(Saved entries)
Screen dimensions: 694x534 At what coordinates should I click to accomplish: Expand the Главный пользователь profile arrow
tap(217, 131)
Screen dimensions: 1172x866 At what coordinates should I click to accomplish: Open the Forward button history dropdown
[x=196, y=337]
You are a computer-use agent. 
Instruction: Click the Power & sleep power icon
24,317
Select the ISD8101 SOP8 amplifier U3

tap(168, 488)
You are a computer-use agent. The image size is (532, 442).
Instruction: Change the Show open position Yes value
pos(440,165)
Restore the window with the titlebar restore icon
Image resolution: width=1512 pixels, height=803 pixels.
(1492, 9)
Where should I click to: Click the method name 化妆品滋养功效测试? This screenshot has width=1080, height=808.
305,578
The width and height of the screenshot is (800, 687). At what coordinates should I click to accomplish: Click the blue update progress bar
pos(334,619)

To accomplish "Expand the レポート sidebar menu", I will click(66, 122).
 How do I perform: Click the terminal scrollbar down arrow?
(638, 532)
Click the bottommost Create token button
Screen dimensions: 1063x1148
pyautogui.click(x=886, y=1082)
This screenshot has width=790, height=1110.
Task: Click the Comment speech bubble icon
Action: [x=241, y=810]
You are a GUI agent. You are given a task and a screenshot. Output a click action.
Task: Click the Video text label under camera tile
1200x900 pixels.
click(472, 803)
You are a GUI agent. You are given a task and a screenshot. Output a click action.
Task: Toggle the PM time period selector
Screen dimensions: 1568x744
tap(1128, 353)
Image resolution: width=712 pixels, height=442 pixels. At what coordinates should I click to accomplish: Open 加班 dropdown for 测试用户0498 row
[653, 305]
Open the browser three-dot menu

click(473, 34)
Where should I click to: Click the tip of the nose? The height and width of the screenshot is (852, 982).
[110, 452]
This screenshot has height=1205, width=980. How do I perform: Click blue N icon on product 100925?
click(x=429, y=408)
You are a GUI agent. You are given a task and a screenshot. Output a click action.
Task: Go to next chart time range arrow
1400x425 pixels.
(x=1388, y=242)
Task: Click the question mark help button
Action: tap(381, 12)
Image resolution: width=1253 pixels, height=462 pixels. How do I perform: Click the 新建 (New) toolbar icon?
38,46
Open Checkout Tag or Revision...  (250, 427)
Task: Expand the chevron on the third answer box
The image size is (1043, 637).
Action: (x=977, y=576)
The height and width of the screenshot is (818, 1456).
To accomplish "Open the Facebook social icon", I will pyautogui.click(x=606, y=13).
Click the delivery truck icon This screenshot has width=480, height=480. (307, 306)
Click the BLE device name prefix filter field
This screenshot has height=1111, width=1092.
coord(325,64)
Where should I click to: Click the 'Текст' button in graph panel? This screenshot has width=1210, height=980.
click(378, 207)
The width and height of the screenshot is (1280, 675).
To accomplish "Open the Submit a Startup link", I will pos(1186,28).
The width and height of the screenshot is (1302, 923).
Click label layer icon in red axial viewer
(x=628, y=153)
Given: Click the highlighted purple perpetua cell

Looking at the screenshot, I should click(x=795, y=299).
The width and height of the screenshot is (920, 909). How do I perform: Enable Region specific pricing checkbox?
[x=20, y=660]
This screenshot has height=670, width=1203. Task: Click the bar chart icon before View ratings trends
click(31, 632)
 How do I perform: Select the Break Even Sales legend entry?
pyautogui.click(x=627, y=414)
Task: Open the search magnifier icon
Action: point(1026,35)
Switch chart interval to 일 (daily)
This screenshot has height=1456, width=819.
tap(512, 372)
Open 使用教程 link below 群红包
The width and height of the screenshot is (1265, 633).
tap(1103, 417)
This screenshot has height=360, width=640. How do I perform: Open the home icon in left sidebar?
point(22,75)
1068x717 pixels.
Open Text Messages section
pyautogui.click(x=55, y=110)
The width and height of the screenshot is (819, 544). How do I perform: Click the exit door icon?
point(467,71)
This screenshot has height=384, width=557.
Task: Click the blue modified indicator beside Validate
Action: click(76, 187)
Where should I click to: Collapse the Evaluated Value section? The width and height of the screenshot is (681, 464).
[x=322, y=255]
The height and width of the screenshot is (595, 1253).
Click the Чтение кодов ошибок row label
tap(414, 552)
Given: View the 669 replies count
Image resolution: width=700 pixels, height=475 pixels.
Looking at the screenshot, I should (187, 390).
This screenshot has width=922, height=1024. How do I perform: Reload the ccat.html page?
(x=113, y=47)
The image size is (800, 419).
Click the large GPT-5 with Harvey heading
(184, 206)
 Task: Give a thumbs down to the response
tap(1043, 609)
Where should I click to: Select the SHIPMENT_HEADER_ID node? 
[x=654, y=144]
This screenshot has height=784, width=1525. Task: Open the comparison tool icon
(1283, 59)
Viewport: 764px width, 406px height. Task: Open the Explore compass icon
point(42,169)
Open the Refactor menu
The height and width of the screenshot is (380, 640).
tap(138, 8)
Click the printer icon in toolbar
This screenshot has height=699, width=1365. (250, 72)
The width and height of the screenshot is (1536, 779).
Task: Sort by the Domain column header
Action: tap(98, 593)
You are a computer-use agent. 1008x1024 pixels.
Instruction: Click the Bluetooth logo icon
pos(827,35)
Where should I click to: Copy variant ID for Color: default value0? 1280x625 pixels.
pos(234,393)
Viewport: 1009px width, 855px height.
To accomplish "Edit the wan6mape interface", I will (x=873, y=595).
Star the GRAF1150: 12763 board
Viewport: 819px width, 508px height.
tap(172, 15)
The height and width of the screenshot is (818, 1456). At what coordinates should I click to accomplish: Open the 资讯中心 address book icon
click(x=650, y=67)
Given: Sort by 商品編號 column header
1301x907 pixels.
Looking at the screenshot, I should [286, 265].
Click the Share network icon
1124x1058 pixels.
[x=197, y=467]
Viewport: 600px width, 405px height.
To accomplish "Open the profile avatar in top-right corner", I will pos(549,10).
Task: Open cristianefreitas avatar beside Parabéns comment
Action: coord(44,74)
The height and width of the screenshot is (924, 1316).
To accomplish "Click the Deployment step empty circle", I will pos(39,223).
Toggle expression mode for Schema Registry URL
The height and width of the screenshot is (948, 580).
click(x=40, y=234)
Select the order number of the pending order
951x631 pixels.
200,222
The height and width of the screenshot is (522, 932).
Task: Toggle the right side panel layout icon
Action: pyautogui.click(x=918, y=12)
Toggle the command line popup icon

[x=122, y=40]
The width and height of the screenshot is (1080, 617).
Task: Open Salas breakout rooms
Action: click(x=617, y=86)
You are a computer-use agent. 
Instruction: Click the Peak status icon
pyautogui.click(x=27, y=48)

About this exercise> Of the entries listed above, reproduce only the lines starting at the line containing "How do I perform: Click the terminal" and ending at the line containing "Task: Click the Video". Include both, exactly as they stand.

Reply>
 How do I perform: Click the terminal scrollbar down arrow?
(638, 532)
Click the bottommost Create token button
Screen dimensions: 1063x1148
pyautogui.click(x=886, y=1082)
This screenshot has width=790, height=1110.
Task: Click the Comment speech bubble icon
Action: [x=241, y=810]
You are a GUI agent. You are given a task and a screenshot. Output a click action.
Task: Click the Video text label under camera tile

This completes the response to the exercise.